Empty shell at the bottom of the dry brook

. . . The sun rose up over the city but I couldn’t see it amidst the rain.

Though I was not at home, bundling up the baby to carry her outside,

I carried this newborn girl within the cradleboard of my heart.

I held her up and presented her to the sun, so she would be recognized as a relative,

So that she won’t forget this connection, this promise, So that we all remember, the sacredness of life.

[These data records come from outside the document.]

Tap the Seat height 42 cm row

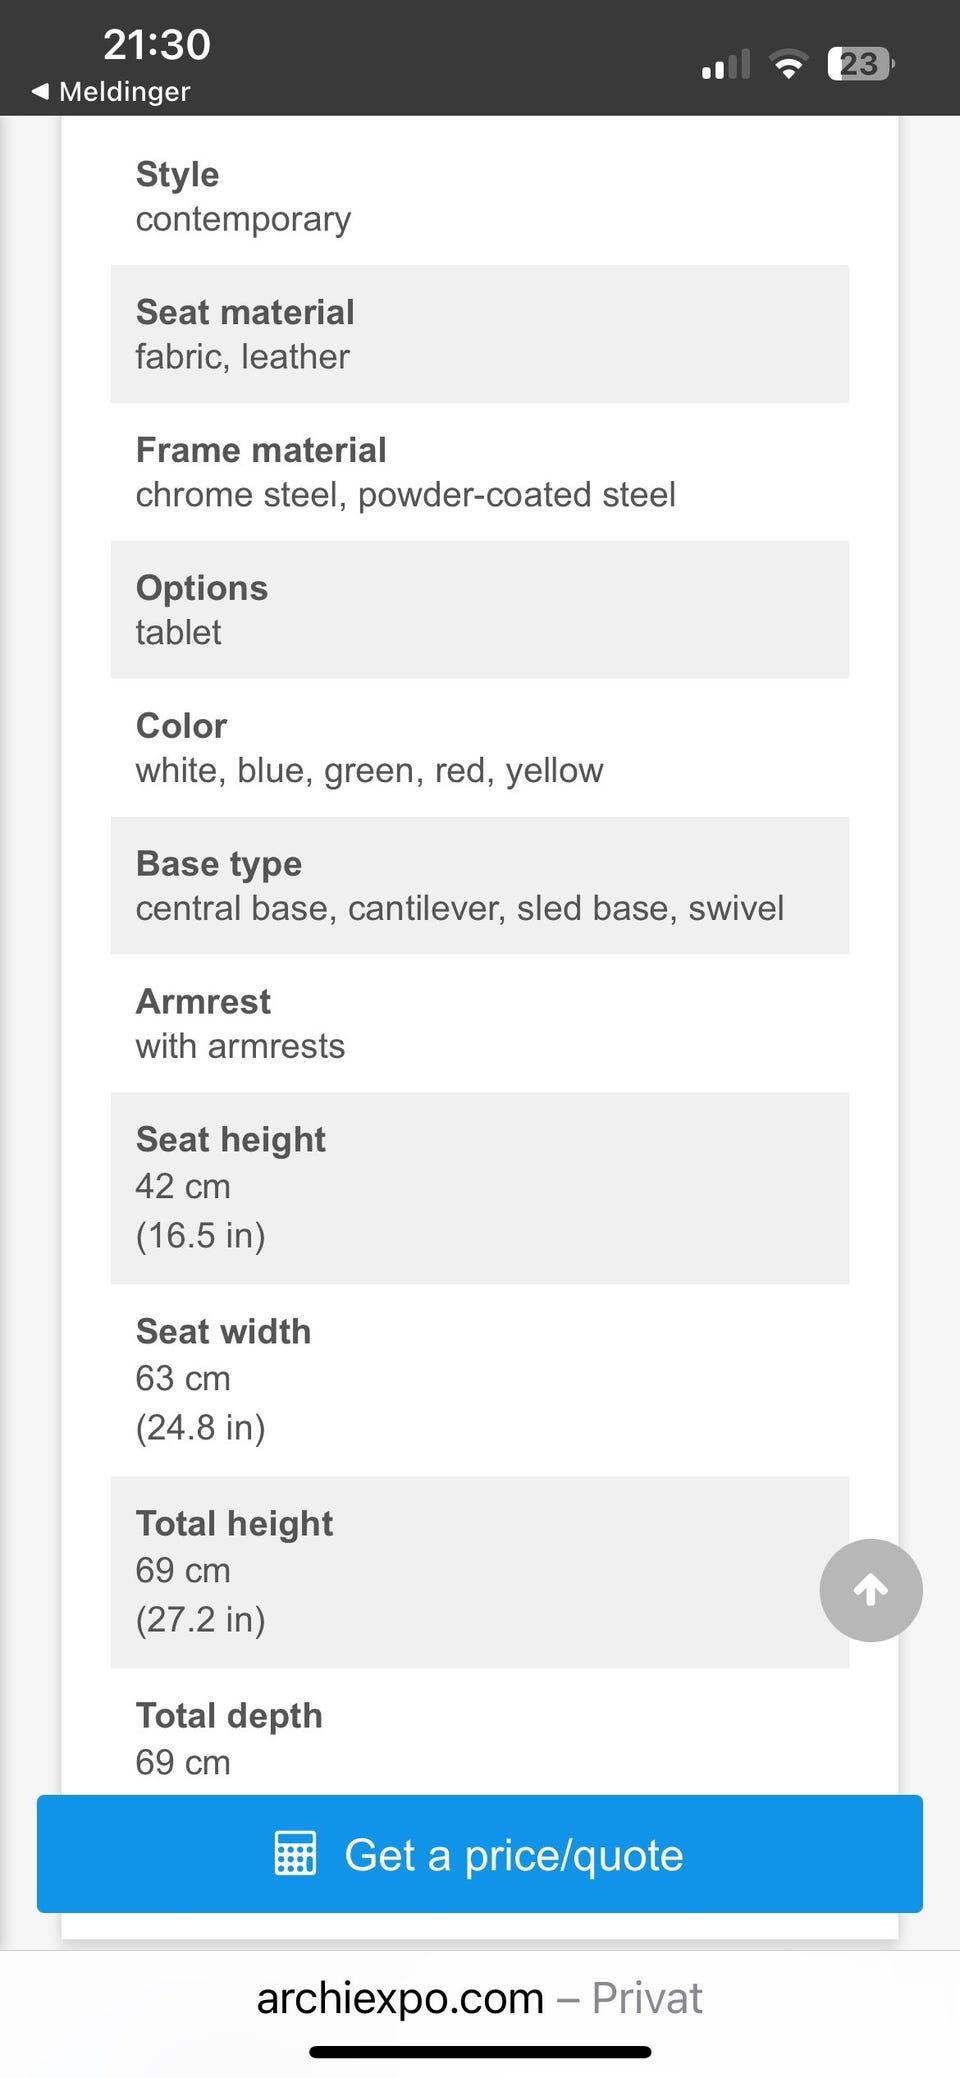pyautogui.click(x=479, y=1188)
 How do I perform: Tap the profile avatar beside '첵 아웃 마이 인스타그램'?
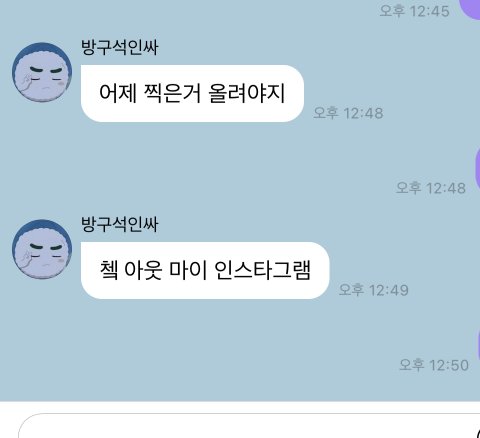(x=42, y=249)
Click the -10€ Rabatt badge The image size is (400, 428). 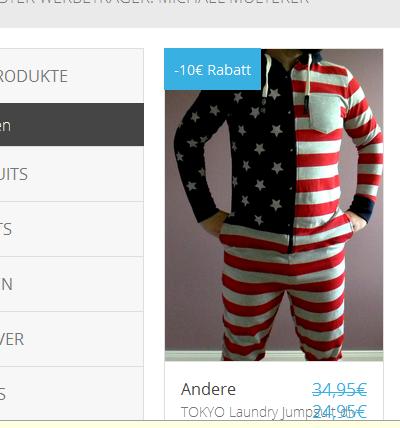[212, 69]
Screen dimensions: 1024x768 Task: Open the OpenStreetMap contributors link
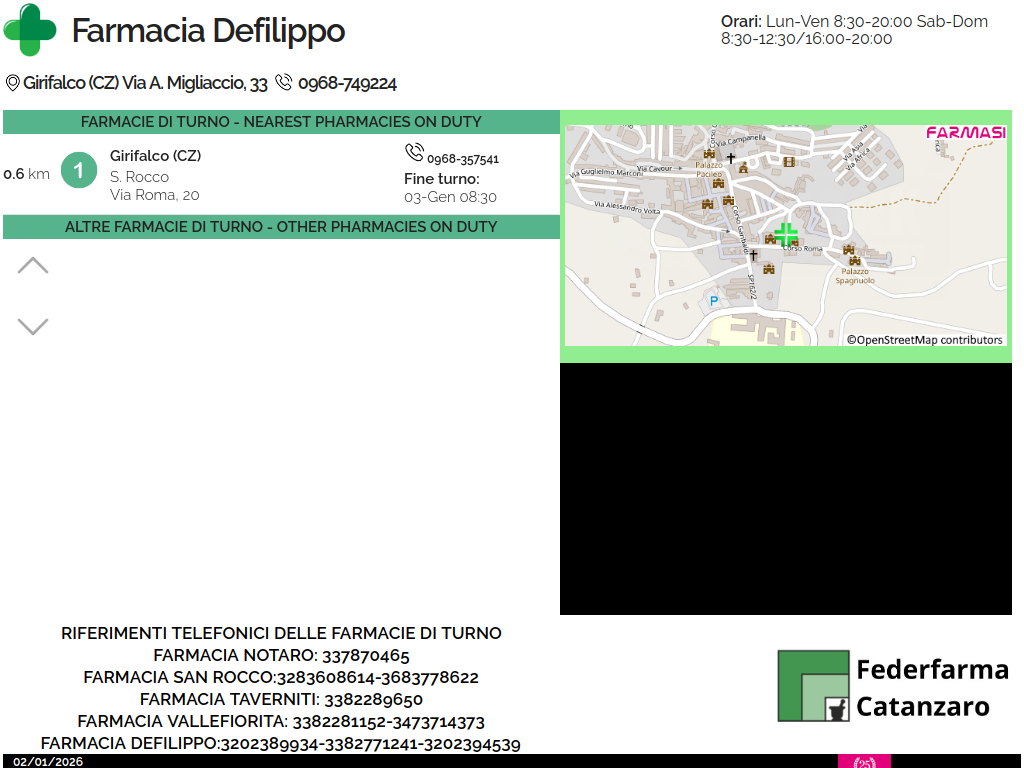click(x=925, y=340)
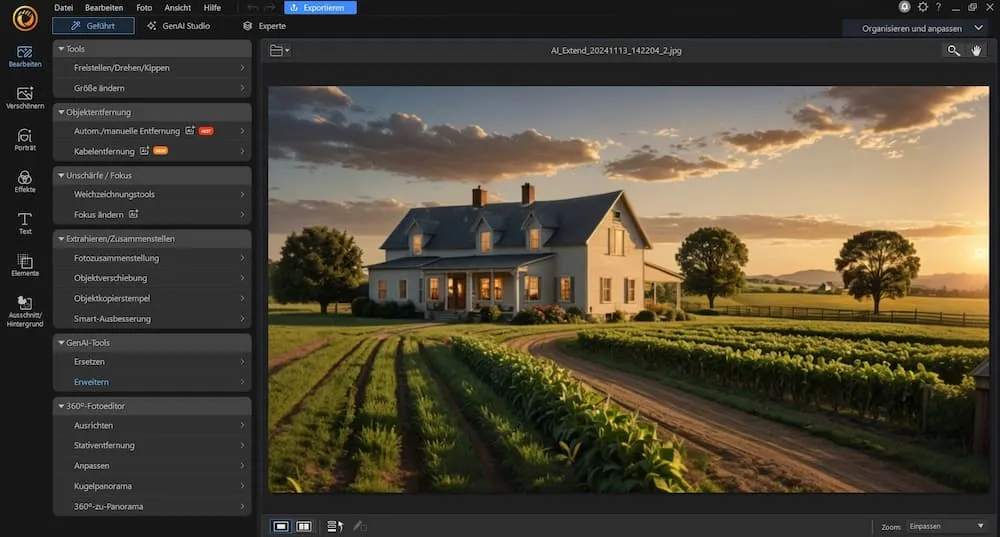Image resolution: width=1000 pixels, height=537 pixels.
Task: Switch to single image view mode
Action: click(281, 526)
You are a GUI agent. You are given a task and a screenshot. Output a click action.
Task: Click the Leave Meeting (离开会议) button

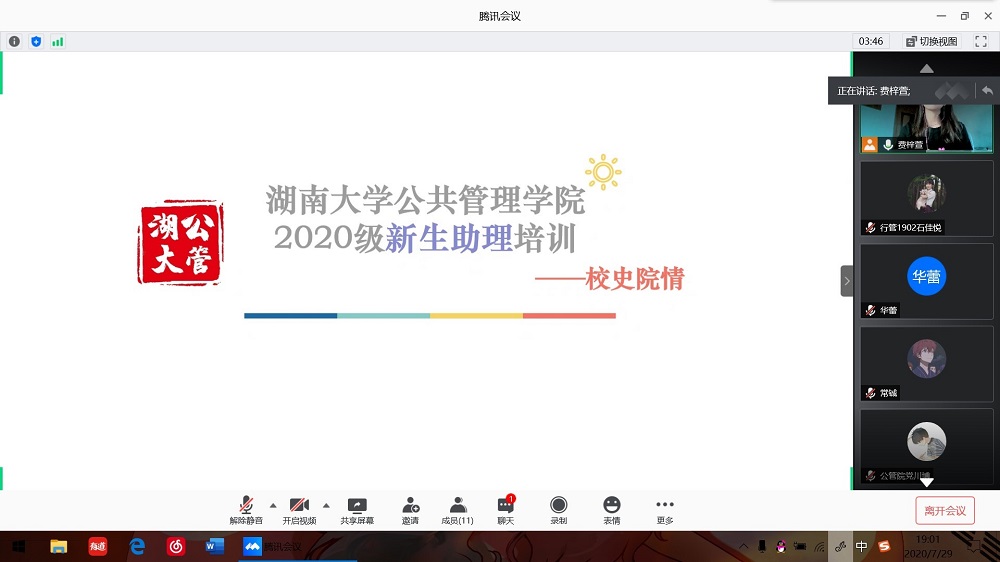[944, 511]
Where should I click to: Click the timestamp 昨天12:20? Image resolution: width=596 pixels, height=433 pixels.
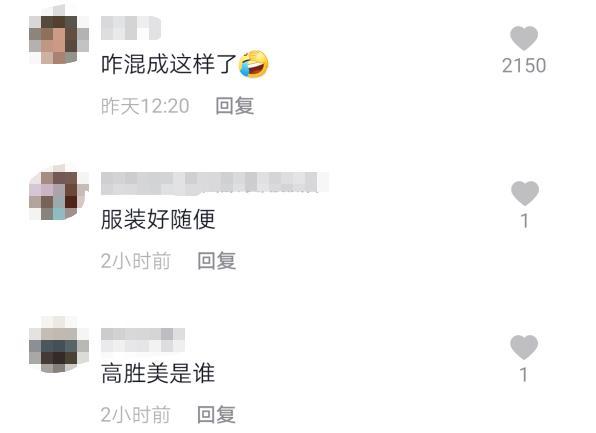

~ Joy Harjo, excerpt from Talking with the Sun

When the Light of the World Was Subdued, Our Songs Came Through: A Norton Anthology of Native Nations Poetry Paperback – August 25, 2020 edited by Joy Harjo 

Too late I wake to walk before a 9:00 am appointment, and so I wait. The girls and the dogs go without me. But I take a quick walk around the property in a free half hour. It’s not enough, and I know that. But it is something. Because the sky is a flawless blue and it’s still summer. The brook is bone dry and I walk on the black earth of it just looking around, feeling curious about this place that’s covered in water 3/4 of the year. And, here is a shell, it’s empty, and it’s a fresh water one, and I wonder what lived here? I work at my desk until the mid-afternoon, and get done most of what I hoped I’d get done, and now, it is time to break away and enjoy the rest of this summer day. My daughter, the one who is expecting, breaks away from her work too. We decide we will walk to the beach at the pond and set off through the wood. Together, we walk happily relaxed. From the beach, which has only a few people, and the life-guards are gone, we swim out to the island and back in bliss. For me, it’s the best swim of the summer so far. The water is cool, the sun is hot, and I have energy and ease in my stroke. It’s a pure pleasure afternoon. And then we walk home, up the tree shaded street to the meadow and into the woods. Tonight, I tune into a poetry event from Santa Fe: Joy Harjo and Luci Tapahanson reading. poems from the collection I mentioned above. This morning I woke up feeling so happy about the writers I wrote with last night who came to my webinar. Because it matters: what we are tending, growing and harvesting. How much the world needs to hear the stories we can tell about what we have grown and all the pests and harms we have encountered and dealt with on this journey.